* EXTRACT TO READ
====
Sayonara 2025: It was quite a decade.
The year that started in 2015—the year trump entered politics and Americans demonstrated that they didn't grasp the concept of public office. They thought it was a television show.
A very bad television show.
Some argue Americans were confused. They mistook reality television for reality itself, and figured why not turn reality into a TV show? I predicted The Trump Show jumped the shark on January 6, 2020. Boy, was I wrong.
Americans opted for a sequel in 2024. And we all know how bad sequels are.
Trump’s was way worse.
By many accounts, 2025 became the most violent year in American politics since the 1960s. In the first half of the year alone, roughly 150 politically motivated attacks were recorded—nearly double the same period in 2024. The tone was set the year before with two assassination attempts on trump. That was followed this year with the killing of Minnesota state representative Melissa Hortman and her husband, and then the assassination of conservative activist Charlie Kirk. There was also an arson attack on Pennsylvania Governor Josh Shapiro’s residence, and a shooting at the CDC headquarters—thankfully limited to property damage.
====
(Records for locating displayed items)
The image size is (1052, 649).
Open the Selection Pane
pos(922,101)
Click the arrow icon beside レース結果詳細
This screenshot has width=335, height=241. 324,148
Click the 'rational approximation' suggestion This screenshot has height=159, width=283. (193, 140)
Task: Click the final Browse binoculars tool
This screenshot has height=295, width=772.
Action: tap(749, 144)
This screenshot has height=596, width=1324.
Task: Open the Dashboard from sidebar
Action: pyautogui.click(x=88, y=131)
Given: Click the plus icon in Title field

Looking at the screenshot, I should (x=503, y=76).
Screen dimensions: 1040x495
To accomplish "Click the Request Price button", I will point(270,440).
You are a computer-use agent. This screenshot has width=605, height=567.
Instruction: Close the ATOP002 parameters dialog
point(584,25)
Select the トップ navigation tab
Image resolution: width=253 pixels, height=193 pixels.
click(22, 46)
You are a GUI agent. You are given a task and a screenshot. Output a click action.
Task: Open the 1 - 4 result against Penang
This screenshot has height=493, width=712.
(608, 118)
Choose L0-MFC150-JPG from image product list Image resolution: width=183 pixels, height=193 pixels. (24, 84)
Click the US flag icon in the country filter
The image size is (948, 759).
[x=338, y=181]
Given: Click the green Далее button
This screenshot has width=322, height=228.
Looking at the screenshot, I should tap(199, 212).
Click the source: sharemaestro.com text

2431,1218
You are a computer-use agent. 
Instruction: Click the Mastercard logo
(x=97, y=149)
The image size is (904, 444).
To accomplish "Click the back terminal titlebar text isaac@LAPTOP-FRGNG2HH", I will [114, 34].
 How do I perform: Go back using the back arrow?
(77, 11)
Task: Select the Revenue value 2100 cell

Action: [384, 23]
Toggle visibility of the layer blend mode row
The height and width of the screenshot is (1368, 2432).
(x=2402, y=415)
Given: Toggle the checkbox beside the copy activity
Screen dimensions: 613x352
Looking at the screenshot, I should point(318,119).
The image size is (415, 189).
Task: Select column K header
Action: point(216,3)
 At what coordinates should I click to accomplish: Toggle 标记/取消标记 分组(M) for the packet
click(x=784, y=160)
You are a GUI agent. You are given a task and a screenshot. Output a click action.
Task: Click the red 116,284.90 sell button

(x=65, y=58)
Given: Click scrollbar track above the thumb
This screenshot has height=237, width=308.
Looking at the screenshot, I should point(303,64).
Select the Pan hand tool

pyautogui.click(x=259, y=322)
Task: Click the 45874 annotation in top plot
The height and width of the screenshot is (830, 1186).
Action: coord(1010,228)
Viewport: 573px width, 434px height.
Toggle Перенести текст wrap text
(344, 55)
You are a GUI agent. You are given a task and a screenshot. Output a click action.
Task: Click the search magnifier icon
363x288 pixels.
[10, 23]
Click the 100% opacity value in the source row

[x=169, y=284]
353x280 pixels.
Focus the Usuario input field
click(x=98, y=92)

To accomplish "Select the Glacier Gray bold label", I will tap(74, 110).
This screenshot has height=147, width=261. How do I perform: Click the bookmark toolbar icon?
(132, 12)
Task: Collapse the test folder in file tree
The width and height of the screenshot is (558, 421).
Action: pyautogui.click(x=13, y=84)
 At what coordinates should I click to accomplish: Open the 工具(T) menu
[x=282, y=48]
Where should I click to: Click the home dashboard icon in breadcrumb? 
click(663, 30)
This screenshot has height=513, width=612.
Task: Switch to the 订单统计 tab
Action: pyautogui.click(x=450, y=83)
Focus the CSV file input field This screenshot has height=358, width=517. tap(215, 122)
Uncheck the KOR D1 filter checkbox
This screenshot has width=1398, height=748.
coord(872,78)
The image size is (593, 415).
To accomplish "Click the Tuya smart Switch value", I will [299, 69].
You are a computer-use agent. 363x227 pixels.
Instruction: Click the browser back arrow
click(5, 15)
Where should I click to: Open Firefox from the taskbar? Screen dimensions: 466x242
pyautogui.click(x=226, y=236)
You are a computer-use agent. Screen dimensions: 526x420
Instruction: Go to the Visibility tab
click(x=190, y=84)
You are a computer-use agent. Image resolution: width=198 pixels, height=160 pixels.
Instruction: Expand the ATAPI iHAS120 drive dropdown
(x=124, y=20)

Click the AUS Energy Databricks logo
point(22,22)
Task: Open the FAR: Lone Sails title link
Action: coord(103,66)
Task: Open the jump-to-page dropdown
====
* BRIEF 1
Reproduce the essay on 2025 in American politics word for word.
* BRIEF 2
Render the records as a Markdown table with the columns Row and Line, starting at their first line and ending at the line that contains "Looking at the screenshot, I should (x=503, y=76).", both included, and leave out blank lines.

* FINAL RESULT 1
Sayonara 2025: It was quite a decade.
The year that started in 2015—the year trump entered politics and Americans demonstrated that they didn't grasp the concept of public office. They thought it was a television show.
A very bad television show.
Some argue Americans were confused. They mistook reality television for reality itself, and figured why not turn reality into a TV show? I predicted The Trump Show jumped the shark on January 6, 2020. Boy, was I wrong.
Americans opted for a sequel in 2024. And we all know how bad sequels are.
Trump’s was way worse.
By many accounts, 2025 became the most violent year in American politics since the 1960s. In the first half of the year alone, roughly 150 politically motivated attacks were recorded—nearly double the same period in 2024. The tone was set the year before with two assassination attempts on trump. That was followed this year with the killing of Minnesota state representative Melissa Hortman and her husband, and then the assassination of conservative activist Charlie Kirk. There was also an arson attack on Pennsylvania Governor Josh Shapiro’s residence, and a shooting at the CDC headquarters—thankfully limited to property damage.

* FINAL RESULT 2
| Row | Line |
|---|---|
| 1 | The image size is (1052, 649). |
| 2 | Open the Selection Pane |
| 3 | pos(922,101) |
| 4 | Click the arrow icon beside レース結果詳細 |
| 5 | This screenshot has width=335, height=241. 324,148 |
| 6 | Click the 'rational approximation' suggestion This screenshot has height=159, width=283. (193, 140) |
| 7 | Task: Click the final Browse binoculars tool |
| 8 | This screenshot has height=295, width=772. |
| 9 | Action: tap(749, 144) |
| 10 | This screenshot has height=596, width=1324. |
| 11 | Task: Open the Dashboard from sidebar |
| 12 | Action: pyautogui.click(x=88, y=131) |
| 13 | Given: Click the plus icon in Title field |
| 14 | Looking at the screenshot, I should (x=503, y=76). |